A new method to determine large scale structure from the luminosity distance

Abstract

ABSTRACT: The luminosity distance can be used to determine the properties of large scale structure around the observer. To this purpose we develop a new inversion method to map luminosity distance to a LTB metric based on the use of the exact analytical solution for Einstein equations. The main advantages of this approach are an improved numerical accuracy and stability, an exact analytical setting of the initial conditions for the differential equations which need to be solved and the validity for any sign of the functions determining the LTB geometry. Given the fully analytical form of the differential equations, this method also simplifies the calculation of the red-shift expansion around the apparent horizon point where the numerical solution becomes unstable. We test the method by inverting the supernovae Ia luminosity distance function corresponding to the the best fit ΛCDM model. We find that only a limited range of initial conditions is compatible with observations, or a transition from red to blue shift can occur at relatively low redshift. Despite LTB solutions without a cosmological constant have been shown not to be compatible with all different set of available observational data, those studies normally fit data assuming a special functional ansatz for the inhomogeneity profile, which often depend only on few parameters.
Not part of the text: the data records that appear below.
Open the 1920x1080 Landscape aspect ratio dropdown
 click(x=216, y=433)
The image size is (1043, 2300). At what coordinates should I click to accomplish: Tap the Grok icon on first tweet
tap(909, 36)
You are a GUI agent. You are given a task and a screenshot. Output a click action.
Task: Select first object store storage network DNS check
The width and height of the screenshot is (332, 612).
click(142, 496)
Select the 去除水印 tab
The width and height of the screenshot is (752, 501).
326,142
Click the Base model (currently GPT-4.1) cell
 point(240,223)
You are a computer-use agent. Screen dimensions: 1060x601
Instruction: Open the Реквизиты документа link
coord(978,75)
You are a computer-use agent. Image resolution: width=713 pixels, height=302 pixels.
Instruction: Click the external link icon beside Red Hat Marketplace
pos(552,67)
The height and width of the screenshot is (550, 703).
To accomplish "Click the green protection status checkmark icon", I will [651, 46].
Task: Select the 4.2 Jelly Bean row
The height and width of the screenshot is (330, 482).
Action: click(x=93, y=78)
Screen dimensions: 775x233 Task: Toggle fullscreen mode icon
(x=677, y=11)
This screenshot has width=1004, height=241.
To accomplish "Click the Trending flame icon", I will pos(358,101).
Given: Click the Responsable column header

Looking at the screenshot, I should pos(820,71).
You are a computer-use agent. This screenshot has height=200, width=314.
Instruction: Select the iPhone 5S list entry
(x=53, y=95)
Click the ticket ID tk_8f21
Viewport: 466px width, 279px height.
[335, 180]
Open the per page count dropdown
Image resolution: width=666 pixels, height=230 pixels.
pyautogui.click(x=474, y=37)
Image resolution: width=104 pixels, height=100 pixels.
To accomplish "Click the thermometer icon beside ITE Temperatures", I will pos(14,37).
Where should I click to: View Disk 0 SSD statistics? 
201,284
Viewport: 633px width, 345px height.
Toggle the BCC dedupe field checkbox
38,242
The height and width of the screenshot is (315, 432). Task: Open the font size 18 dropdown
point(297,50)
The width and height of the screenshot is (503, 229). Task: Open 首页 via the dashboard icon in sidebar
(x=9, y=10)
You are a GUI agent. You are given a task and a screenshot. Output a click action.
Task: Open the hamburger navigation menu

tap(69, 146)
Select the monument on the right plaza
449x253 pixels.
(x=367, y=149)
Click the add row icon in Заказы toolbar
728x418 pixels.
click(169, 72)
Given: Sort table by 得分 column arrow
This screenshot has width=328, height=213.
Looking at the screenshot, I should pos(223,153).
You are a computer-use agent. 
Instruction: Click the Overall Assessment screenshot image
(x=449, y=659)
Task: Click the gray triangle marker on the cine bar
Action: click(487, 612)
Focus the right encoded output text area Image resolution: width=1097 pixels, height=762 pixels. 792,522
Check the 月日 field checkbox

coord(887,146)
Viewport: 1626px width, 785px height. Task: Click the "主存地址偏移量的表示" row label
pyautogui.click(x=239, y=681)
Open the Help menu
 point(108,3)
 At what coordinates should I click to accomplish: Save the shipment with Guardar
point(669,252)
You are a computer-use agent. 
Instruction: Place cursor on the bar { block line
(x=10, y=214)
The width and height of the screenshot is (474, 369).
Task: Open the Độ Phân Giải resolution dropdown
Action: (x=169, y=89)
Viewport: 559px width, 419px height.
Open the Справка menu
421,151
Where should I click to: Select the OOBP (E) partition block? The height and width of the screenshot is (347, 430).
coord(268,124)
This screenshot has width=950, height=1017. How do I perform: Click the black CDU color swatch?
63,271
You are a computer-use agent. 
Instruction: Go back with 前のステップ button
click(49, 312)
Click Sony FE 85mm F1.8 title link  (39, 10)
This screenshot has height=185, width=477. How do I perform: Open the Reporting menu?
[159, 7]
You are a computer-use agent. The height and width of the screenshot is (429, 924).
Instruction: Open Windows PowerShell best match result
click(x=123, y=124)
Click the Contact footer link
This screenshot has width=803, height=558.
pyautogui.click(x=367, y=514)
Inversion methods on the contrary are able to fully explore the freedom in fixing the functions which determine a LTB solution. For this reason this inversion method could be applied to explore more exhaustively the compatibility with observations. Another important possible application is not about LTB solutions as cosmological models, but rather as tools to study the effects on the observations made by a generic observer located in an inhomogeneous region of the Universe where a fully non perturbative treatment involving exact solutions of Einstein equations is required.